大和総研コラム

本格的な景気拡大を目指して

景気の転換点は2011年8月?
  • 経済
  • 掲載日 : 2012年11月12日
  • 大和総研経済調査部 齋藤勉

11月6日に発表された景気動向指数をもとに、内閣府は基調判断を「下方への局面変化」に下方修正した。12月には、内閣府は基調判断を「悪化している」にさらに下方修正する見込みだ。

政府や日銀の景気判断は足下で下方修正が相次いでおり、急速に悪化しているように見える。これは、景気を下支えしてきた自動車産業の生産減少によるものが大きい。

図表1を見ると、鉱工業生産指数のピークは2012年3月であるが、輸送機械工業の影響を差し引くと、2011年8月に既にピークを付けていたことがわかる。すなわち、2011年の後半から2012年の前半までの生産活動は、輸送機械工業、特に乗用車の生産が支えていたのである。

2011年後半から2012年の前半にかけて、2011年度第4次補正予算によって復活したエコカー補助金の影響で、乗用車の国内出荷が増加した。また、東日本大震災やタイの洪水の影響で減少した海外在庫を補充するべく、自動車メーカーは海外出荷も増やしていた。

しかし、エコカー補助金による乗用車の国内出荷の増加は、補助金が予算切れする前にピークアウトし、夏場以降国内出荷台数は大きく落ち込むこととなった。また、自動車メーカーによる海外在庫の補充も、2012年の春先には終了し、同様に夏場以降海外出荷台数は減少が続いている (図表2) 。

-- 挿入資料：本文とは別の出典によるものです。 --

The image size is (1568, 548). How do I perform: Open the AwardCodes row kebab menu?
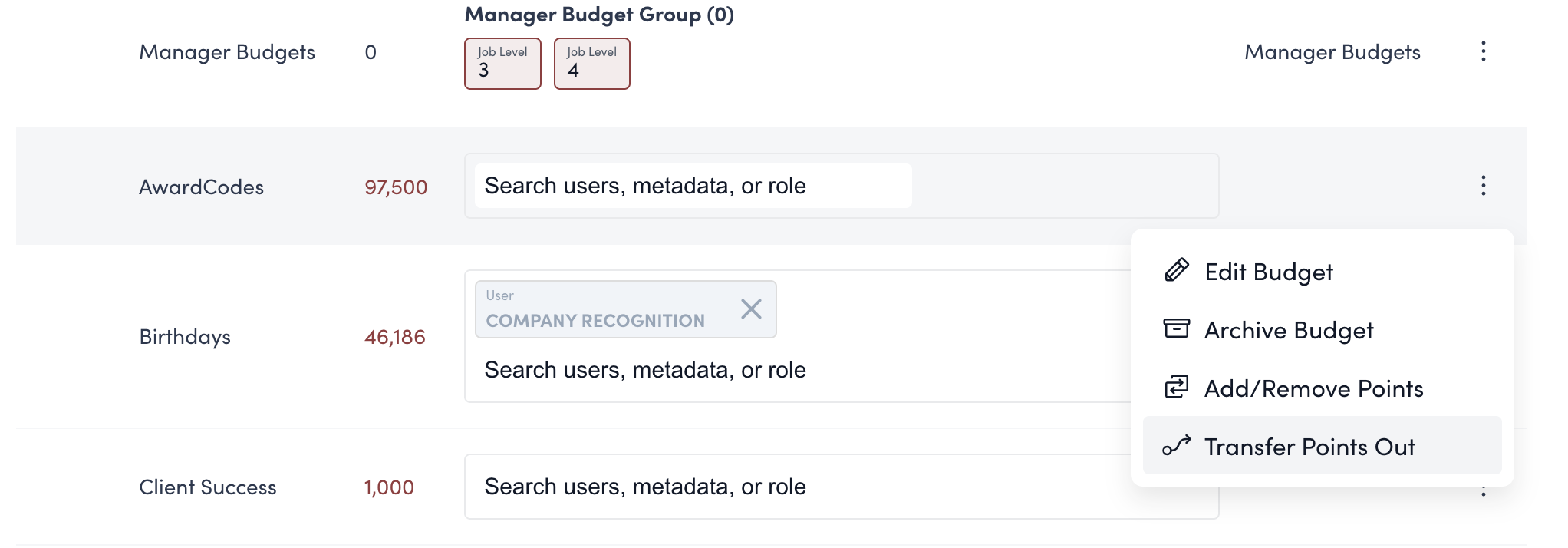point(1483,186)
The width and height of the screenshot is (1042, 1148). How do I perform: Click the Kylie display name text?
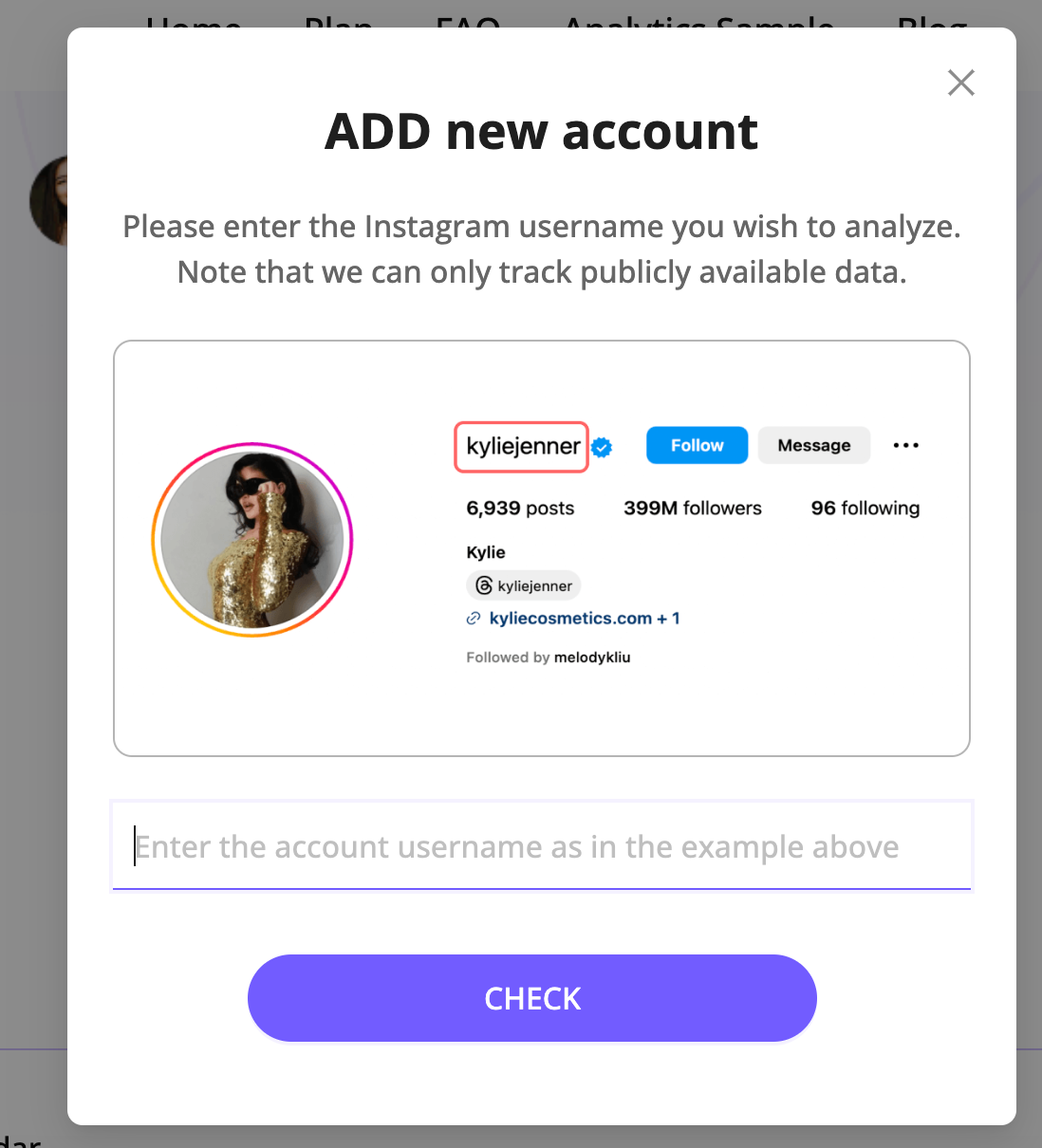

輸送機械工業を除くベースで見た鉱工業生産指数からは、エコカー補助金や海外の在庫補充による自動車の増産の影響が無ければ、2011年の夏頃が景気の転換点であった可能性が示唆される。欧州経済の減速や、それに影響された中国の不調の時期と重なり、まさに海外経済の影響を直接的に被ったといえよう。

それにもかかわらずGDPベースで成長が続き、景気後退とみなされなかったのは、輸送機械工業の生産増加による、景気の下支え効果があったためである。しかし、これは特殊要因による需要の上振れによるものであり、実力で経済成長していたとは言えない。

日本経済は海外経済が不調である限り、実力で成長することはできないのだろうか。しかし、日本と欧州の財政問題国を除いた主要国は、この期間も堅調に成長を続けている。他国にできて、日本にできないというのは、あまりにも絶望的な話である。

日本が、多少の海外経済の悪化に影響されずに本格的な景気拡大を続けるには、経済構造自体を見直す必要があるだろう。為替が円高水準で推移する中、海外経済の影響を受けない実力を身に付けるには、輸出依存の経済構造からの脱却が不可避であると考えている。

図表1 輸送機械工業の影響を除いた鉱工業生産指数の推移
  • (注) 季節調整値の3ヶ月移動平均値。
  • (出所) 経済産業省統計より大和総研作成
図表2 自動車出荷台数の推移
  • (注) 季節調整値3ヶ月移動平均値の前月比。季節調整は大和総研。